As this will be published the results of the local government elections held yesterday will be counted and analyzed both in the areas directly effected, for us the Greater Stoke on Trent region centred around North Staffordshire, across the West Midlands region generally and of course Nationally in the popular press, radio and television such as the BBC, ITN and Sky News.
A few things to bear in mind is the services that take the largest proportion of local authority spending Education and Youth and Adult Social Services have faced large scale reductions since Twenty-ten in the monies made available through money given via grants from national government at a time of greater numbers in education and also needing  support either at home in specialized centres.
Also there has been a clear switch to locally raised funds rather than block grant payments from central government for national duties administered locally by such authorities.
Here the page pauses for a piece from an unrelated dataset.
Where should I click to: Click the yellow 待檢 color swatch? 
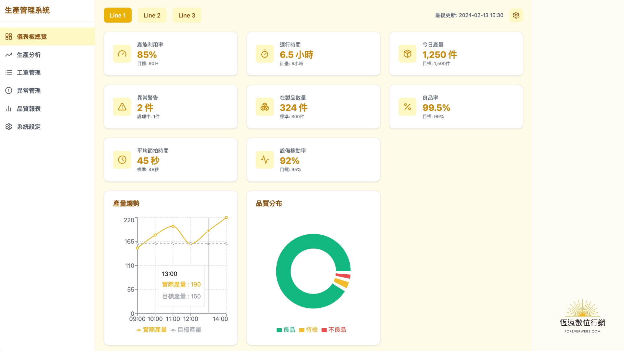point(302,330)
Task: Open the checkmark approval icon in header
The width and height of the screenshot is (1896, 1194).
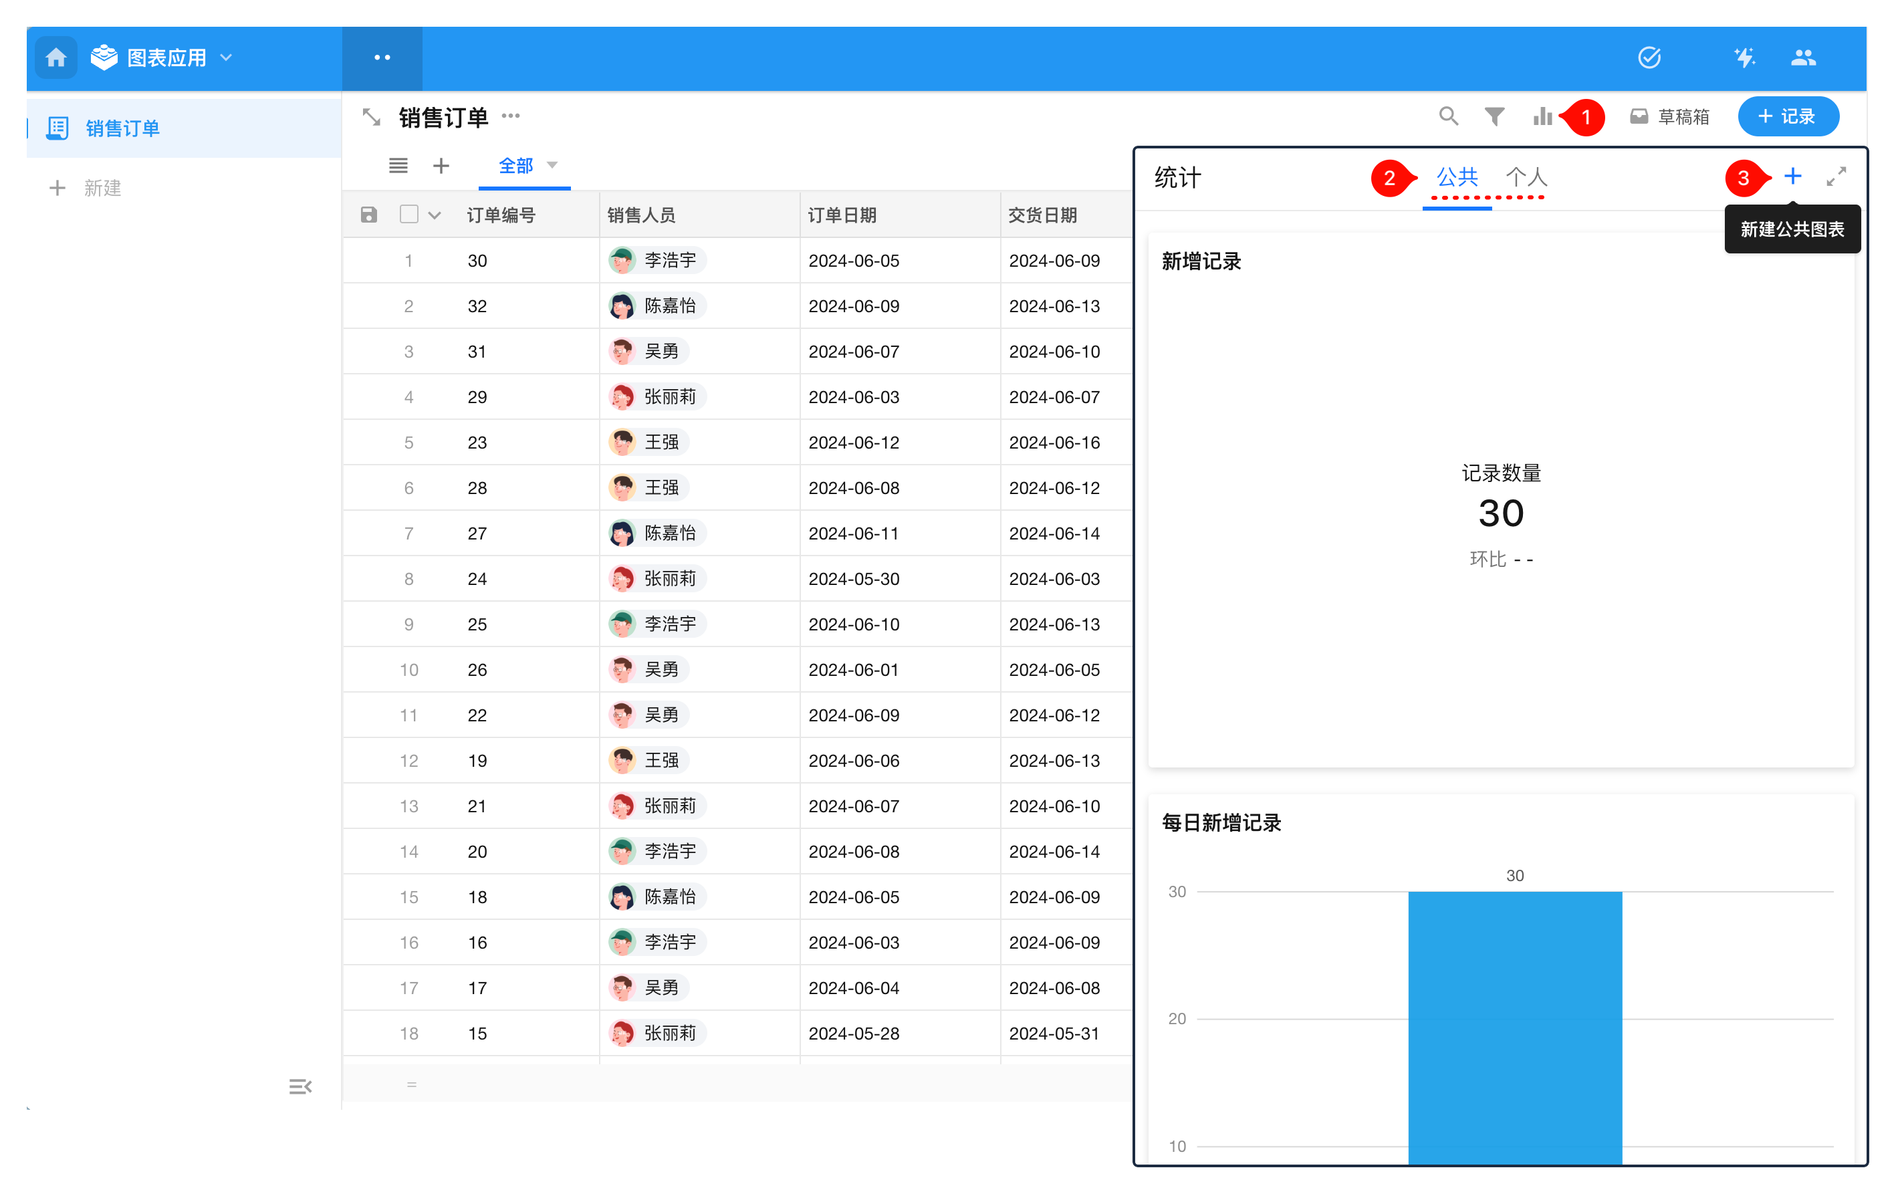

There is a high level of dissatisfaction with the public over this - education to eighteen for instance is notionally 'free' but increasingly schools have been charging for course requirements - and so it remains to be seen if the public associate it with central government which has been Conservative led since Twenty-ten or with alleged waste by the actual authorities and how that plays out at the polls.
So far it looks like the smaller parties and groupings are winning out over the main socialist Labour and right of centre Conservatives.
The contentious issue of Europe and Brexit will show up on May 23rd IF we don't avoid having to hold elections to the European Parliament as that is a requirement under European Union law.